— start of RECORDS PROVIDED —

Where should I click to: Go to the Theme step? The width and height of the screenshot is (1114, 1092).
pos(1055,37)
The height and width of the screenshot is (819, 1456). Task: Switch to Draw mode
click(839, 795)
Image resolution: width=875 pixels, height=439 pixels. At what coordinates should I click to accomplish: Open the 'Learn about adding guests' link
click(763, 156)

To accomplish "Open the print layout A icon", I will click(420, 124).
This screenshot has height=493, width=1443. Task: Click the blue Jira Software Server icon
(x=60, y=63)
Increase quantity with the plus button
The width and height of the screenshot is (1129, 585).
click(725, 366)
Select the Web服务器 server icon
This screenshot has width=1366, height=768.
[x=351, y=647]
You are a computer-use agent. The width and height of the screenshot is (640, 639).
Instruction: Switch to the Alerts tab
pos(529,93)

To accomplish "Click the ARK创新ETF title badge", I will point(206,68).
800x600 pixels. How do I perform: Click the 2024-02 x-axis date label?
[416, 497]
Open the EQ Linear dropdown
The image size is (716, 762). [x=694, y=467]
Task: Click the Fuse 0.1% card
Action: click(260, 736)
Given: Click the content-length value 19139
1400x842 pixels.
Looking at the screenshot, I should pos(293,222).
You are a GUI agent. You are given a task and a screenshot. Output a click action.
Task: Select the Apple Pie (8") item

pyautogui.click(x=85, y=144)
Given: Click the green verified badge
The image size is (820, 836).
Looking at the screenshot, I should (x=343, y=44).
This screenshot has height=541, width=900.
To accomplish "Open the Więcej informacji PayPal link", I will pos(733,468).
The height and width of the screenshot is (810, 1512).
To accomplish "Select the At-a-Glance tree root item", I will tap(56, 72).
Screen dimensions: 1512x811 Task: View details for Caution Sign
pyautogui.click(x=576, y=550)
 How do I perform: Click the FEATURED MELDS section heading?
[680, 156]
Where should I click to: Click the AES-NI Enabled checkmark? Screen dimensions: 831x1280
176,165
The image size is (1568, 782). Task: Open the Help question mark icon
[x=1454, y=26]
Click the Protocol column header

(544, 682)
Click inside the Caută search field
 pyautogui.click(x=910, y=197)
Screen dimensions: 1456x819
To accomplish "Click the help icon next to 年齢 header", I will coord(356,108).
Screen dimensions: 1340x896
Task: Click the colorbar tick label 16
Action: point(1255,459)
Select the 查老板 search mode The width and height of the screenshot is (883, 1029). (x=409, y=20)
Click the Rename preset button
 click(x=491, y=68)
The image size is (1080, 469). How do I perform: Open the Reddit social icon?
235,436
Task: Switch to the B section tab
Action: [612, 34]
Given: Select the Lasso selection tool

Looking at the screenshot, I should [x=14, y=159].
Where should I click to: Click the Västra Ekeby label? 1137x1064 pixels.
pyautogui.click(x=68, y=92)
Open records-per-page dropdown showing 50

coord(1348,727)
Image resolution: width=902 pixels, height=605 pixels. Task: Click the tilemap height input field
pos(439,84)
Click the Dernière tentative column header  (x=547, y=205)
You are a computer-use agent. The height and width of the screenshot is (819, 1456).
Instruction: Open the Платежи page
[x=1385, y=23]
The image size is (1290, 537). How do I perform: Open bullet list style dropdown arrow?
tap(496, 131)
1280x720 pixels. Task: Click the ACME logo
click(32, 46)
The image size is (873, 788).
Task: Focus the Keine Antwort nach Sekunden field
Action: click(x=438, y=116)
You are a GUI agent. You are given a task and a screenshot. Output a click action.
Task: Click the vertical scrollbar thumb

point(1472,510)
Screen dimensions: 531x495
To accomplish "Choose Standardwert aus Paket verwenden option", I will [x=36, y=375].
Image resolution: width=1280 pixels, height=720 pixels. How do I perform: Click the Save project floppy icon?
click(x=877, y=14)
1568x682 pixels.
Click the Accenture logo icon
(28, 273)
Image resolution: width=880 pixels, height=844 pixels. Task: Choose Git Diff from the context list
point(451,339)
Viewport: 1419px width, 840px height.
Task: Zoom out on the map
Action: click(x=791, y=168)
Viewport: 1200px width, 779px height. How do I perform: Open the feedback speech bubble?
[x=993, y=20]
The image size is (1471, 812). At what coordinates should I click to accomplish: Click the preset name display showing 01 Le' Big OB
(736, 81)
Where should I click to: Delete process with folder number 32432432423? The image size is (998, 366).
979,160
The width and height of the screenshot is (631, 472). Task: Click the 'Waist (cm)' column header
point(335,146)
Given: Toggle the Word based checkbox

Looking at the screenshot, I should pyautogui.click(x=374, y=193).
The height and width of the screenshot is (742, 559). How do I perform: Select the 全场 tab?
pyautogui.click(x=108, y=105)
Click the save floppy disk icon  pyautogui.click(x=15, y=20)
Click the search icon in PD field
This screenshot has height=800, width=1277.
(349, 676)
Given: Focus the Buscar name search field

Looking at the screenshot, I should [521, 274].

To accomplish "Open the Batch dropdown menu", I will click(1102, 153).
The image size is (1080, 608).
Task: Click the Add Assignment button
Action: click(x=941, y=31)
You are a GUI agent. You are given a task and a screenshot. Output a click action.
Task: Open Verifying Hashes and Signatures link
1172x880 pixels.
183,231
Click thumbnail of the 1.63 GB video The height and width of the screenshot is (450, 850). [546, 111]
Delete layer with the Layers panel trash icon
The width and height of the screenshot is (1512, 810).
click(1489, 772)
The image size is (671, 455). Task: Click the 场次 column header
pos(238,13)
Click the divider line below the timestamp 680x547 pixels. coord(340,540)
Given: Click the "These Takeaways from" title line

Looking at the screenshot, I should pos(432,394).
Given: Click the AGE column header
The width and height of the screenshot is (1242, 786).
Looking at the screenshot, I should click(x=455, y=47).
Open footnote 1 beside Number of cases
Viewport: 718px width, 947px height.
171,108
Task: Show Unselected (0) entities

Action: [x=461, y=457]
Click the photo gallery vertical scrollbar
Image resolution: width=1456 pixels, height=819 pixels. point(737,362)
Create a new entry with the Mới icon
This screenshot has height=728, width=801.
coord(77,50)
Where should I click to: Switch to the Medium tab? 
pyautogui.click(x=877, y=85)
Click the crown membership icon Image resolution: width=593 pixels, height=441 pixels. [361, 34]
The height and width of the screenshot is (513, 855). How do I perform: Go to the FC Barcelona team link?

— end of RECORDS PROVIDED —

**DESCRIPTION OF THE TASK**
Retype every line of these records word for word.

**RESPONSE TO THIS EXERCISE**
Where should I click to: Go to the Theme step? The width and height of the screenshot is (1114, 1092).
pos(1055,37)
The height and width of the screenshot is (819, 1456). Task: Switch to Draw mode
click(839, 795)
Image resolution: width=875 pixels, height=439 pixels. At what coordinates should I click to accomplish: Open the 'Learn about adding guests' link
click(763, 156)

To accomplish "Open the print layout A icon", I will click(420, 124).
This screenshot has height=493, width=1443. Task: Click the blue Jira Software Server icon
(x=60, y=63)
Increase quantity with the plus button
The width and height of the screenshot is (1129, 585).
click(725, 366)
Select the Web服务器 server icon
This screenshot has width=1366, height=768.
[x=351, y=647]
You are a computer-use agent. The width and height of the screenshot is (640, 639).
Instruction: Switch to the Alerts tab
pos(529,93)

To accomplish "Click the ARK创新ETF title badge", I will point(206,68).
800x600 pixels. How do I perform: Click the 2024-02 x-axis date label?
[416, 497]
Open the EQ Linear dropdown
The image size is (716, 762). [x=694, y=467]
Task: Click the Fuse 0.1% card
Action: click(260, 736)
Given: Click the content-length value 19139
1400x842 pixels.
Looking at the screenshot, I should pos(293,222).
You are a GUI agent. You are given a task and a screenshot. Output a click action.
Task: Select the Apple Pie (8") item

pyautogui.click(x=85, y=144)
Given: Click the green verified badge
The image size is (820, 836).
Looking at the screenshot, I should (x=343, y=44).
This screenshot has height=541, width=900.
To accomplish "Open the Więcej informacji PayPal link", I will pos(733,468).
The height and width of the screenshot is (810, 1512).
To accomplish "Select the At-a-Glance tree root item", I will tap(56, 72).
Screen dimensions: 1512x811 Task: View details for Caution Sign
pyautogui.click(x=576, y=550)
 How do I perform: Click the FEATURED MELDS section heading?
[680, 156]
Where should I click to: Click the AES-NI Enabled checkmark? Screen dimensions: 831x1280
176,165
The image size is (1568, 782). Task: Open the Help question mark icon
[x=1454, y=26]
Click the Protocol column header

(544, 682)
Click inside the Caută search field
 pyautogui.click(x=910, y=197)
Screen dimensions: 1456x819
To accomplish "Click the help icon next to 年齢 header", I will coord(356,108).
Screen dimensions: 1340x896
Task: Click the colorbar tick label 16
Action: point(1255,459)
Select the 查老板 search mode The width and height of the screenshot is (883, 1029). (x=409, y=20)
Click the Rename preset button
 click(x=491, y=68)
The image size is (1080, 469). How do I perform: Open the Reddit social icon?
235,436
Task: Switch to the B section tab
Action: [612, 34]
Given: Select the Lasso selection tool

Looking at the screenshot, I should [x=14, y=159].
Where should I click to: Click the Västra Ekeby label? 1137x1064 pixels.
pyautogui.click(x=68, y=92)
Open records-per-page dropdown showing 50

coord(1348,727)
Image resolution: width=902 pixels, height=605 pixels. Task: Click the tilemap height input field
pos(439,84)
Click the Dernière tentative column header  (x=547, y=205)
You are a computer-use agent. The height and width of the screenshot is (819, 1456).
Instruction: Open the Платежи page
[x=1385, y=23]
The image size is (1290, 537). How do I perform: Open bullet list style dropdown arrow?
tap(496, 131)
1280x720 pixels. Task: Click the ACME logo
click(32, 46)
The image size is (873, 788).
Task: Focus the Keine Antwort nach Sekunden field
Action: click(x=438, y=116)
You are a GUI agent. You are given a task and a screenshot. Output a click action.
Task: Click the vertical scrollbar thumb

point(1472,510)
Screen dimensions: 531x495
To accomplish "Choose Standardwert aus Paket verwenden option", I will [x=36, y=375].
Image resolution: width=1280 pixels, height=720 pixels. How do I perform: Click the Save project floppy icon?
click(x=877, y=14)
1568x682 pixels.
Click the Accenture logo icon
(28, 273)
Image resolution: width=880 pixels, height=844 pixels. Task: Choose Git Diff from the context list
point(451,339)
Viewport: 1419px width, 840px height.
Task: Zoom out on the map
Action: click(x=791, y=168)
Viewport: 1200px width, 779px height. How do I perform: Open the feedback speech bubble?
[x=993, y=20]
The image size is (1471, 812). At what coordinates should I click to accomplish: Click the preset name display showing 01 Le' Big OB
(736, 81)
Where should I click to: Delete process with folder number 32432432423? The image size is (998, 366).
979,160
The width and height of the screenshot is (631, 472). Task: Click the 'Waist (cm)' column header
point(335,146)
Given: Toggle the Word based checkbox

Looking at the screenshot, I should pyautogui.click(x=374, y=193).
The height and width of the screenshot is (742, 559). How do I perform: Select the 全场 tab?
pyautogui.click(x=108, y=105)
Click the save floppy disk icon  pyautogui.click(x=15, y=20)
Click the search icon in PD field
This screenshot has height=800, width=1277.
(349, 676)
Given: Focus the Buscar name search field

Looking at the screenshot, I should [521, 274].

To accomplish "Open the Batch dropdown menu", I will click(1102, 153).
The image size is (1080, 608).
Task: Click the Add Assignment button
Action: click(x=941, y=31)
You are a GUI agent. You are given a task and a screenshot. Output a click action.
Task: Open Verifying Hashes and Signatures link
1172x880 pixels.
183,231
Click thumbnail of the 1.63 GB video The height and width of the screenshot is (450, 850). [546, 111]
Delete layer with the Layers panel trash icon
The width and height of the screenshot is (1512, 810).
click(1489, 772)
The image size is (671, 455). Task: Click the 场次 column header
pos(238,13)
Click the divider line below the timestamp 680x547 pixels. coord(340,540)
Given: Click the "These Takeaways from" title line

Looking at the screenshot, I should pos(432,394).
Given: Click the AGE column header
The width and height of the screenshot is (1242, 786).
Looking at the screenshot, I should click(x=455, y=47).
Open footnote 1 beside Number of cases
Viewport: 718px width, 947px height.
171,108
Task: Show Unselected (0) entities

Action: [x=461, y=457]
Click the photo gallery vertical scrollbar
Image resolution: width=1456 pixels, height=819 pixels. point(737,362)
Create a new entry with the Mới icon
This screenshot has height=728, width=801.
coord(77,50)
Where should I click to: Switch to the Medium tab? 
pyautogui.click(x=877, y=85)
Click the crown membership icon Image resolution: width=593 pixels, height=441 pixels. [361, 34]
The height and width of the screenshot is (513, 855). How do I perform: Go to the FC Barcelona team link?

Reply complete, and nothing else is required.